Kewl! Nice thinking outside the box too!


----------



## Simpleprestige

I need to get something like that for my 3520, but I can't find out what they cost and the head of the family doesn't think we need one.   

Next time I go careening down a hill with a bucket of rocks and two tires off the ground, I will think of that comment.


Keep your stick on the ice


----------



## JDFANATIC

simpleprestige,

A ballast box is pretty cheap ($197 retail last I checked).

mayor,

Nice clean project as always!


----------



## chrpmaster

Great thinking Mayor. I especially like the PVC add ons. One question on the last picture what are those things sticking up? they look like metal rods. Are they? What is their purpose?

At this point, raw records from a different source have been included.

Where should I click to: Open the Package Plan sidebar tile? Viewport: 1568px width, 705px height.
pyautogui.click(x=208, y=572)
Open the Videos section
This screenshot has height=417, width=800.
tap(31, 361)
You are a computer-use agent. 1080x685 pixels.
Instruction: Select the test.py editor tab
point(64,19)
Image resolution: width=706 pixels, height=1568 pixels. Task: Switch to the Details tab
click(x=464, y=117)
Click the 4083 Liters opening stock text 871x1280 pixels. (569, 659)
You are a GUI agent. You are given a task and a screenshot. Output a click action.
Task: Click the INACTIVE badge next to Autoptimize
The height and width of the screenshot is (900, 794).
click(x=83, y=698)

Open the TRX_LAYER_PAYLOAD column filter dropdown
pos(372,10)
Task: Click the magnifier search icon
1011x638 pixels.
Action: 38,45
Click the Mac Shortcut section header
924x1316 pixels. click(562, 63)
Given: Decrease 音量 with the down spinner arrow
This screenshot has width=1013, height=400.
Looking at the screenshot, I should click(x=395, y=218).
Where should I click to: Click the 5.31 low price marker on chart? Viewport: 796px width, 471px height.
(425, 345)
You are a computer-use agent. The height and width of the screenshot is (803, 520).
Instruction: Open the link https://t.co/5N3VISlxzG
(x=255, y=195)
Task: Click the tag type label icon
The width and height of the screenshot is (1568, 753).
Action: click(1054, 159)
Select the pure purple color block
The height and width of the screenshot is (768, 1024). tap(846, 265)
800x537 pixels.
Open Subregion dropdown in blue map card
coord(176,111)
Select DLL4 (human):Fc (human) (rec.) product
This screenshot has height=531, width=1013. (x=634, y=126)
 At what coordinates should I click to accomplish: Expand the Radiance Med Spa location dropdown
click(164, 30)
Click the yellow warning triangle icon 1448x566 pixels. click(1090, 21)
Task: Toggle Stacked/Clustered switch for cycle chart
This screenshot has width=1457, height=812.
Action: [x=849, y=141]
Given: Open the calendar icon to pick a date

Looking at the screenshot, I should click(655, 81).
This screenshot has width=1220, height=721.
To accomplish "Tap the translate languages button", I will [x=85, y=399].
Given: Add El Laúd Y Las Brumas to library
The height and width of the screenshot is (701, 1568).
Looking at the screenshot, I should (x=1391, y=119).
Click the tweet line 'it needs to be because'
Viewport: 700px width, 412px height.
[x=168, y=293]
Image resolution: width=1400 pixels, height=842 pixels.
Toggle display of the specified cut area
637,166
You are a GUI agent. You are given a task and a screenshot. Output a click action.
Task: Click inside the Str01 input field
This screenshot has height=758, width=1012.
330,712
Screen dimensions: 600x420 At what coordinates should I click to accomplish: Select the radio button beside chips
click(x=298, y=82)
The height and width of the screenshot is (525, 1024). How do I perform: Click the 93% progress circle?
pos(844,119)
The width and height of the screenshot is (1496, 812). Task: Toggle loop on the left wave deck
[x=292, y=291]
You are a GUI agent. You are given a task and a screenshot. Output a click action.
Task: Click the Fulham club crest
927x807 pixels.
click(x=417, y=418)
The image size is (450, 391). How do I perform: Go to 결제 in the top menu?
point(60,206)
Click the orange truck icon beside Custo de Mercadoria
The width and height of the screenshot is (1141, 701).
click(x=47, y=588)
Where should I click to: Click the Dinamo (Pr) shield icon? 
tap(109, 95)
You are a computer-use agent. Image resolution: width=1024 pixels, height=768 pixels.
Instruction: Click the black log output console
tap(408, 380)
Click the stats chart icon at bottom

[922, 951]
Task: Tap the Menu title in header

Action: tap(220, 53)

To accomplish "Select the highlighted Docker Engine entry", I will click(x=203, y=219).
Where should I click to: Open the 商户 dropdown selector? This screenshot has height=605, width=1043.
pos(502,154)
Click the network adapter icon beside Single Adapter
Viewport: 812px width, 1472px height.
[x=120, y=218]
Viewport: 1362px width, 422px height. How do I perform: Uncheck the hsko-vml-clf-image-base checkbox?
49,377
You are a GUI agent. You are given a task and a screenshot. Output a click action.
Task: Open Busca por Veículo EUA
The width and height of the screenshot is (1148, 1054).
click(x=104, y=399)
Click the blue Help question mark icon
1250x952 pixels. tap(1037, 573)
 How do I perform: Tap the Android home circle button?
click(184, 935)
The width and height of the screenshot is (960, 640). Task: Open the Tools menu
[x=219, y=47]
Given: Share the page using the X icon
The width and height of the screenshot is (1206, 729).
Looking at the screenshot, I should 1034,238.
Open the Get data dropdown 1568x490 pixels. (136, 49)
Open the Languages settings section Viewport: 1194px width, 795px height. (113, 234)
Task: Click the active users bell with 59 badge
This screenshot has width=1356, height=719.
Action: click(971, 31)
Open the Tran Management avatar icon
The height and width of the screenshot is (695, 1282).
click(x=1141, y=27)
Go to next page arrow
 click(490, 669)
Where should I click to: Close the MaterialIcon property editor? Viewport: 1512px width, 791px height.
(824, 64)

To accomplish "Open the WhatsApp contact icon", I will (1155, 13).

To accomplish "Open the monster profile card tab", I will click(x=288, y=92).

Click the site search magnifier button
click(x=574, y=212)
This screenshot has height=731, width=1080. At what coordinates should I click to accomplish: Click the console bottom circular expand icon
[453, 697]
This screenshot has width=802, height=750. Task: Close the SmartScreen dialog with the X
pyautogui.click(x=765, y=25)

Inquiring minds want to know!

Andy


----------



## Mayor

I am not sure what your talking about???


----------



## chrpmaster

> _Originally posted by Mayor _
> *I am not sure what your talking about??? *


I was looking at the last picture you posted and see the white dots in the area that you filled with concrete. I was wondering what those white dots were. They look like the ends of metal bars or something. Or maybe my eyesight is going faster than I thought.

 

Andy


----------



## Mayor

Oh,
That is a rubber mat with holes in it. Sorry did not click with me.


----------



## flywheels

JDFANATIC said:


> simpleprestige,
> 
> A ballast box is pretty cheap ($197 retail last I checked).
> 
> mayor,
> 
> Nice clean project as always!


Ya want real cheap try this. You can't carry tools in it but it works well.

flywheels


----------



## hspaaij

Wow thats simple, and clever!
Whats was that plastic/rubber thingie in its earlier life?


----------



## grnspot110

Nice box! I wouldn't mind having one, but until then, I just used what I had laying around; Two pieces of RR rail, part of an old 3-pt boom (filled with lead), 2-100# suitcase wts., & two old concrete weights, total about 600#. ~~ grnspot110


----------



## urednecku

Some nice set-ups. I also like the idea of tool holders in the OP's pictures.

Here was my cheep answer for weight to help with the FEL balance. Also helps the box blade stay down.
Before filling with concrete, I poured a bunch of chunks of iron, bolts, nuts, etc. in the tank.


----------